## START Excerpted passage

Half-way there!

Wow we made it to the half-way mark for 2017! 26 makeovers done, 26 to go.

We have really enjoyed the past 6 months and it’s been a very successful time for the project and the dataviz community. We’ve welcomed many new participants and have watched with pride as people participated, learned, experimented, grew their skills and their networks within the community.

It’s been fun to see so many different and creatives vizzes come through every week and many of them have inspired others to try different styles and techniques.

I have personally learned a huge amount since joining Andy in running this project and I’m excited about the second half of the year…

 

This week – German car production and exports

For week 26 we analysed production and export statistics for German cars and judging by the number of submissions the topic must have been interesting or at least easy to work with for a lot of participants.

A number of things stood out for me this week:

Trying something new

You challenged yourself to try something new, be it a new chart type, a different way of telling a story through making specific layout choices, or simply by participating in Makeover Monday for the first time. Here are some examples from the community:

Chris Conn decided to give ‘sheet swap actions’ a go:

And Thomas had a day of firsts: First Makeover Monday participation, first Makeover Monday live (in Frankfurt), where he also presented his viz as the first person to do so, first tweet and first viz published to his Tableau Public account.

Iteration after iteration

What I enjoy every week, and this week was no exception, is to see people take feedback on board and iterate on their vizzes to make them better.

At the beginning of the year there definitely seemed to be a more competitive spirit of people submitting as quickly as possible and not making changes once their viz was done. Now we see many of you post your viz, open it up to discussion, take on feedback and give each other feedback before refining your data stories and enhancing the visualizations to make sure they communicate the information and insights most effectively.

Not only is it great to see the ongoing conversations and support, but it’s also encouraging for those giving feedback to see recommendations being considered and implemented.

On a side note: we aim to give feedback whenever possible and especially when we notice those receiving it learn from it and improve. What about those who ignore our comments? Doesn’t hurt us, really, but as it becomes time consuming to provide feedback to many people every week, we do aim to pick our battles. If someone doesn’t acknowledge our comments in some way (even if they don’t want to incorporate the feedback, they could still indicate that they’re seen/read it), we will not provide further comments unless specifically asked to do so. There are plenty of people out there who appreciate help and we’d rather work with them :-). So if you feel like you’ve been ignored, my advice is to just let us know specifically if you want feedback and we will happily respond.

## END Excerpted passage

### Written exercise
Reproduce the Makeover Monday post from "You challenged yourself" up to and including "make them better.". The listing comes from a separate source.

## START Listing

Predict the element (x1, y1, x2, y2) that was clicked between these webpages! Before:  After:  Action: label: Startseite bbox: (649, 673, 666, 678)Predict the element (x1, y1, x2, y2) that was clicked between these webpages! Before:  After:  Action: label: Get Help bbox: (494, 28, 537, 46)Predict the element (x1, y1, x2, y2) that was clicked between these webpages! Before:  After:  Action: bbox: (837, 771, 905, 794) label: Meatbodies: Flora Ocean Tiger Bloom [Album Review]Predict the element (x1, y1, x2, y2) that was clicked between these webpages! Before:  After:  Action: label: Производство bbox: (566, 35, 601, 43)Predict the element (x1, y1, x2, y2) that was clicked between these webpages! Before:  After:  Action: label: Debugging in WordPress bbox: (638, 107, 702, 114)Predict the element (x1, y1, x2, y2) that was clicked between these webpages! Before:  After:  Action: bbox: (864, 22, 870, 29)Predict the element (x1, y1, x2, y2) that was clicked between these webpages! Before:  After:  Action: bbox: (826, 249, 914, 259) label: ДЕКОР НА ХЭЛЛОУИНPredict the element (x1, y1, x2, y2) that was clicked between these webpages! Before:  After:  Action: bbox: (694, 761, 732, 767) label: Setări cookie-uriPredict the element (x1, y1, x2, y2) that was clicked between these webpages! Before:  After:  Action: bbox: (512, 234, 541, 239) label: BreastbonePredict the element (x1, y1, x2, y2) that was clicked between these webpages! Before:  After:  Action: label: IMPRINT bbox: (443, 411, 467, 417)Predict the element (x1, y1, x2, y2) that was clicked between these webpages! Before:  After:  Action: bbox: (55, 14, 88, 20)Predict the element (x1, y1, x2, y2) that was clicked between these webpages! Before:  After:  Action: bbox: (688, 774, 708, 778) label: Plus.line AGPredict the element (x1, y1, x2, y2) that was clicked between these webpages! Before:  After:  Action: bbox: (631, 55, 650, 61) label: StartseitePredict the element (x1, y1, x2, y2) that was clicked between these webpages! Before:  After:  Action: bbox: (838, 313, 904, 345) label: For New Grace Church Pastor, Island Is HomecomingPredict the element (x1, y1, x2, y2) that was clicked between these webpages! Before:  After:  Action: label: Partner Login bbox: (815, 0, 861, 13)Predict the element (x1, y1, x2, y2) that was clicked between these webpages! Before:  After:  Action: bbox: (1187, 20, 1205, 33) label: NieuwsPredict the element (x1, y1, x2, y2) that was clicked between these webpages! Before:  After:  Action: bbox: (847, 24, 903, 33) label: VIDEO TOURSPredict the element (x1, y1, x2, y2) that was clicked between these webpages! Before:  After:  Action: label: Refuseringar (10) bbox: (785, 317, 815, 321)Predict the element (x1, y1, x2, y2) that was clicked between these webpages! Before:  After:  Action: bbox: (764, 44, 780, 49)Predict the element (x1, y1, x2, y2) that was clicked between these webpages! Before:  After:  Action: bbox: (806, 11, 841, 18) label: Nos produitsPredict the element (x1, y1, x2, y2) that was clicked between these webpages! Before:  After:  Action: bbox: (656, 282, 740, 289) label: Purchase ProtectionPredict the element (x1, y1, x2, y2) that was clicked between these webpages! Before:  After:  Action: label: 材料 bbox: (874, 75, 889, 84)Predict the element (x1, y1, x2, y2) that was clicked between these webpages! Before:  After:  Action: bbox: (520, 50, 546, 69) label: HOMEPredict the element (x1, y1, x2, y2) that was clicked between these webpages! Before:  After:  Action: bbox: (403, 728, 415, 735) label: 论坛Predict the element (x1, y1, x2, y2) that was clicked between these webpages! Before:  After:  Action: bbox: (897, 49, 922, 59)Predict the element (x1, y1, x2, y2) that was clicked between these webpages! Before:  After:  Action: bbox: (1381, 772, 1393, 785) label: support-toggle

## END Listing

### Response to the task
You challenged yourself to try something new, be it a new chart type, a different way of telling a story through making specific layout choices, or simply by participating in Makeover Monday for the first time. Here are some examples from the community:

Chris Conn decided to give ‘sheet swap actions’ a go:

And Thomas had a day of firsts: First Makeover Monday participation, first Makeover Monday live (in Frankfurt), where he also presented his viz as the first person to do so, first tweet and first viz published to his Tableau Public account.

Iteration after iteration

What I enjoy every week, and this week was no exception, is to see people take feedback on board and iterate on their vizzes to make them better.